The FCA’s temporary suspension of payments processed through Wirecard has now been lifted. But it seems that some customers of UK payment services providers continue to have issues access their accounts. Given that a quarter of UK families have less than £100 in savings, and many more are living one paycheque to the next, any disruption, particularly one occurring around payday, is a significant issue, and one that will cause real customer detriment to consumers.
These are the kind of stories that appear in MPs’ inboxes, find their way to the ears of Treasury Select Committee members, and end up in the “something must be done” pile at the FCA – as the Wirecard failure impacts two of the three pillars of the FCA’s conduct risk objectives: good customer outcomes, and market confidence.

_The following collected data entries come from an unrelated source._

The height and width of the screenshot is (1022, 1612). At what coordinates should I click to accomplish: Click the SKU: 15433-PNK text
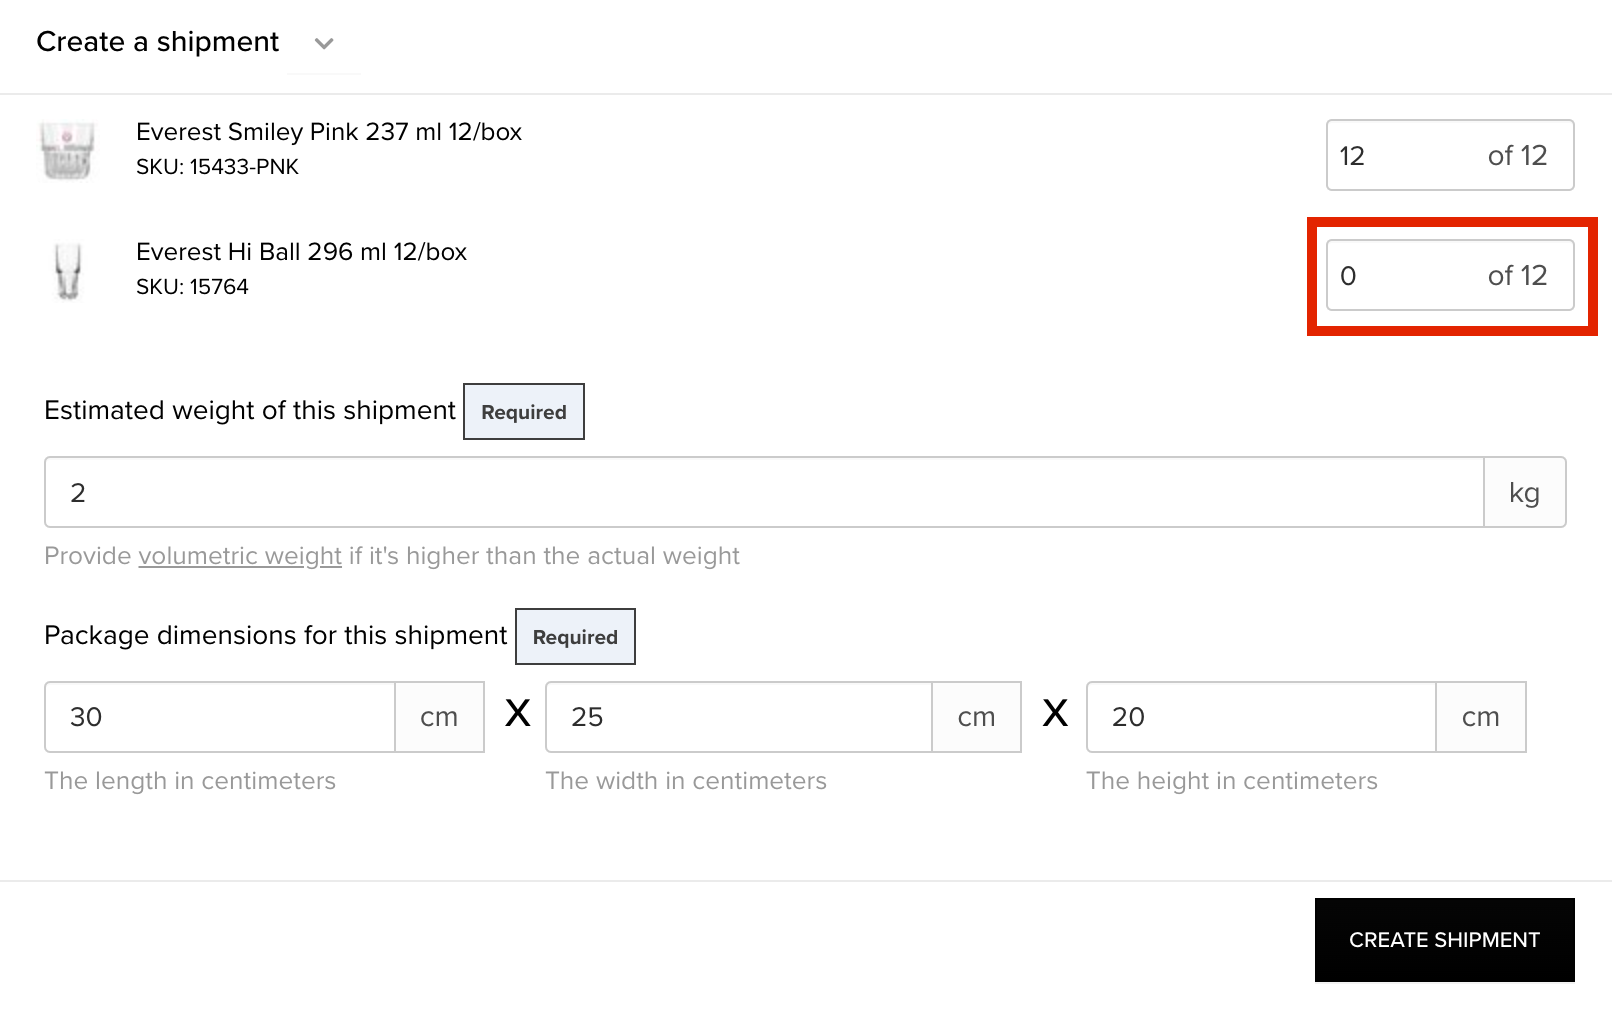point(218,167)
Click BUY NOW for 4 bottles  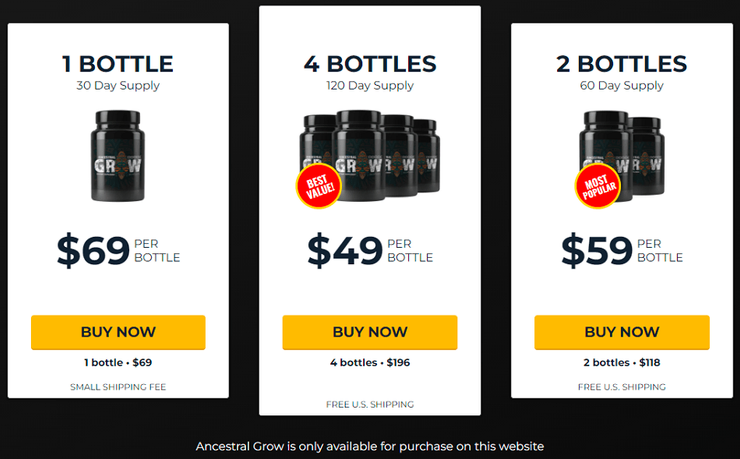(370, 332)
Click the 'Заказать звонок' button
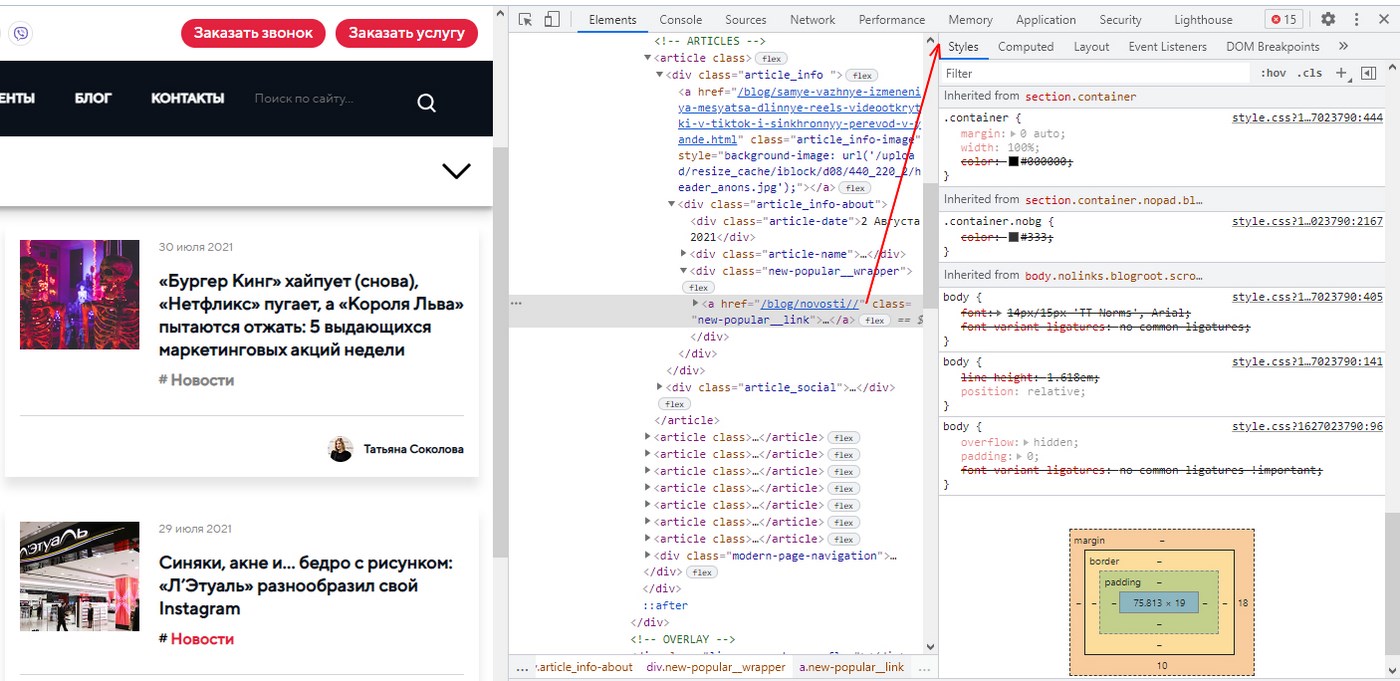Image resolution: width=1400 pixels, height=681 pixels. pos(253,33)
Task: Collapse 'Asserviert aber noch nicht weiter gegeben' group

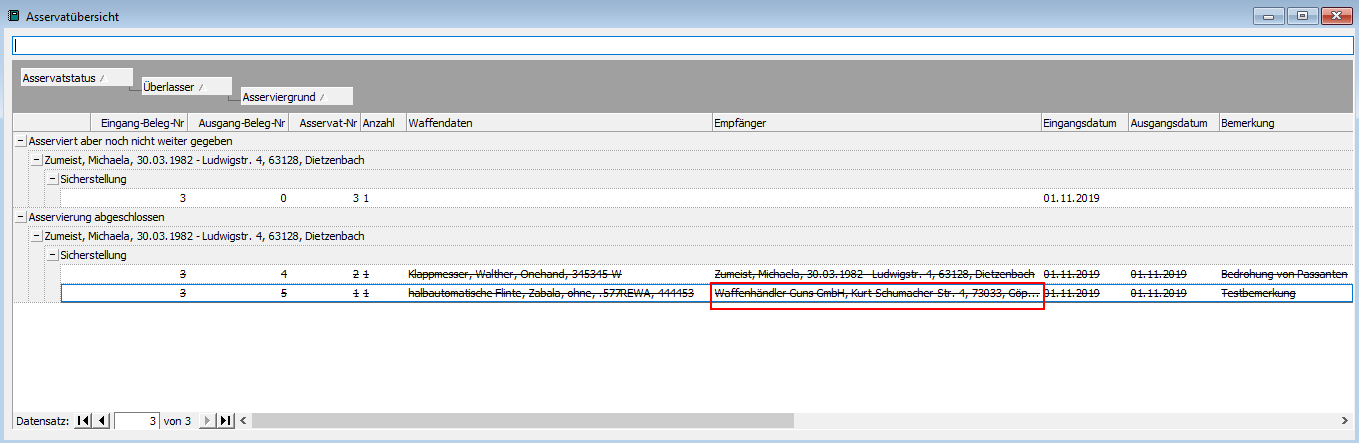Action: (x=21, y=141)
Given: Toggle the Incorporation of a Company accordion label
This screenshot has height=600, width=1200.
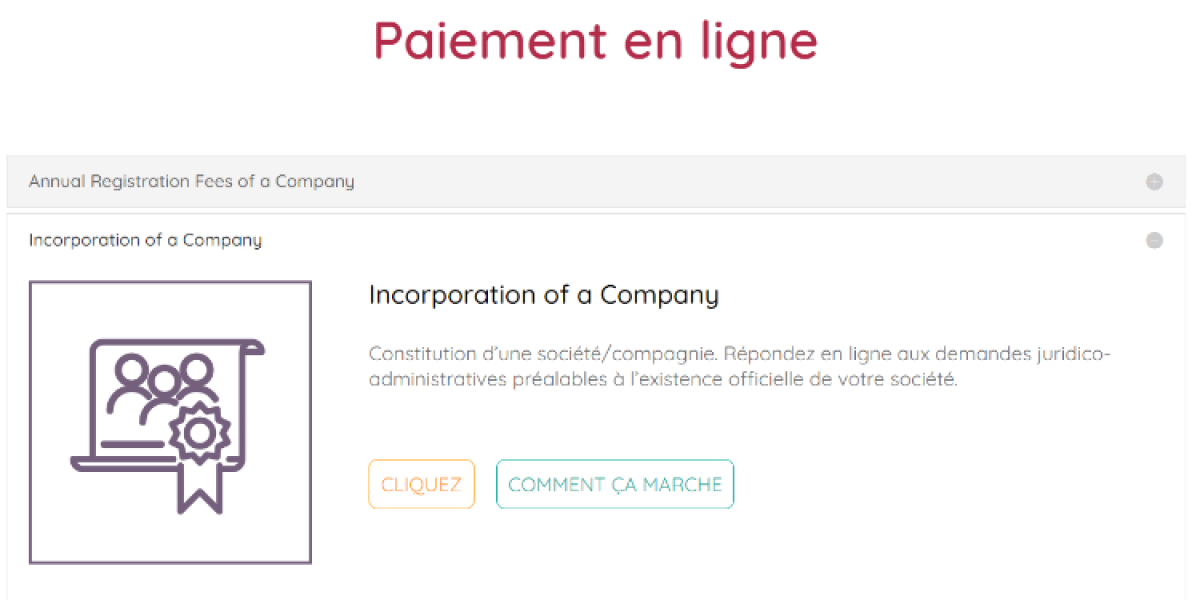Looking at the screenshot, I should (x=145, y=240).
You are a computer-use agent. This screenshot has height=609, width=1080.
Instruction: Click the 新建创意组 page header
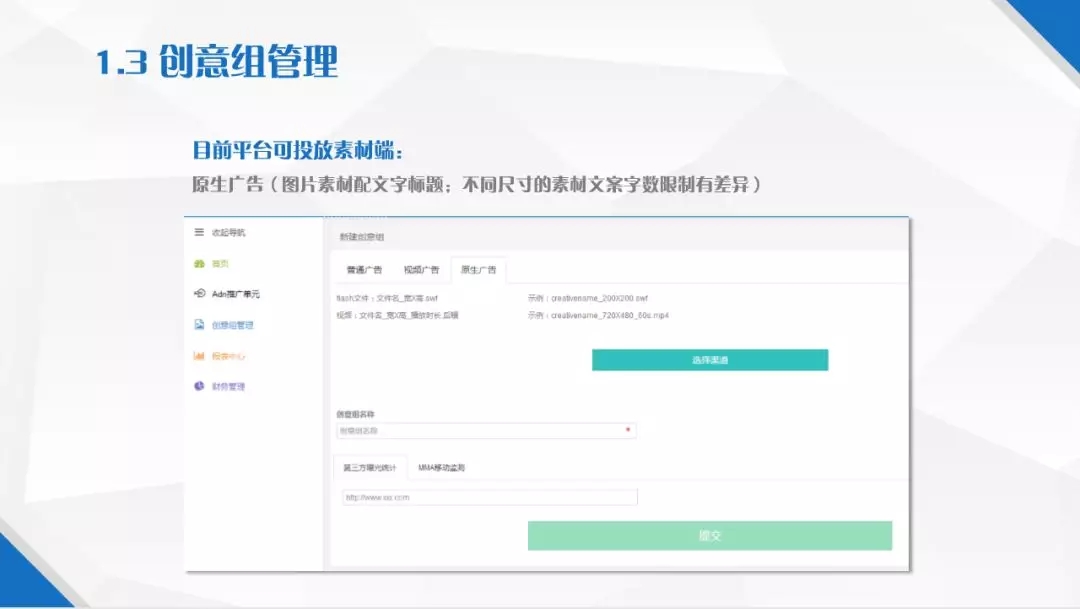click(x=361, y=237)
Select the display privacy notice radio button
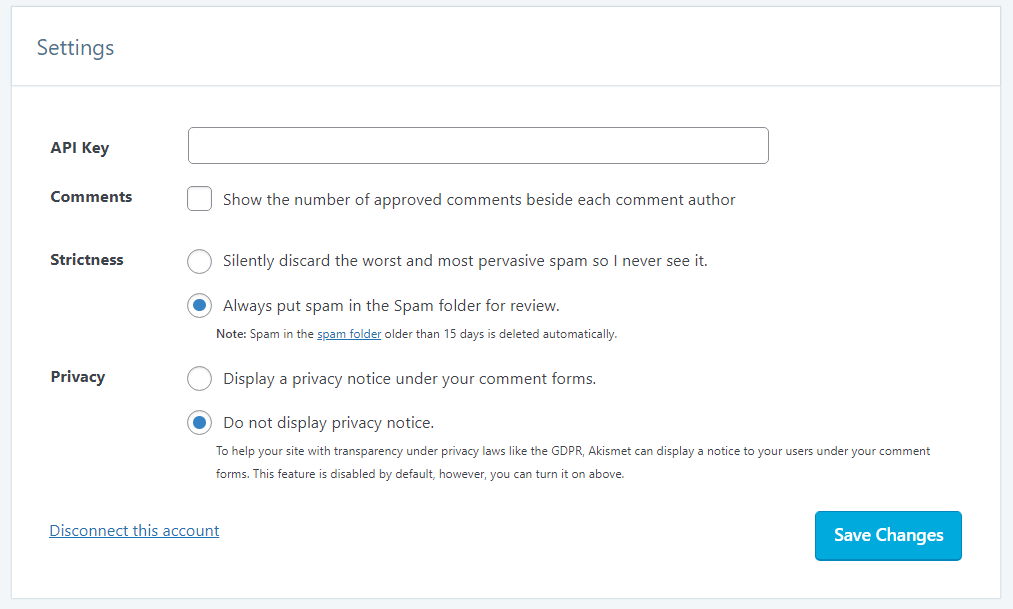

To be fair to the regulator, the FCA have been increasingly vocal about the PSP sector. And perhaps they are taking the view that the balance between opening up markets to innovative competitors, and conduct risk requirements, may need adjusting. There are echoes here to the experience with peer-to-peer lending – where the initial positive and supportive approach from the FCA soon changed when the regulator took the view that the sector had not heeded warnings to put its house in order.
FCA focus on PSPs
In late 2019, the FCA highlighted that payment service providers – or PSPs – would be in scope in their work on building operational resilience. In early 2020, it was announced that PSPs would be a priority area of focus in the FCA 20/21 Business Plan. And this was followed in May by proposals for additional temporary guidance. This paper focused on the prudential risks of PSPs, the need to have effective safeguarding in place for customers’ funds, requirements for robust risk management controls and realistic wind-down plans. So the Wirecard situation will only serve to concentrate the regulator’s mind further.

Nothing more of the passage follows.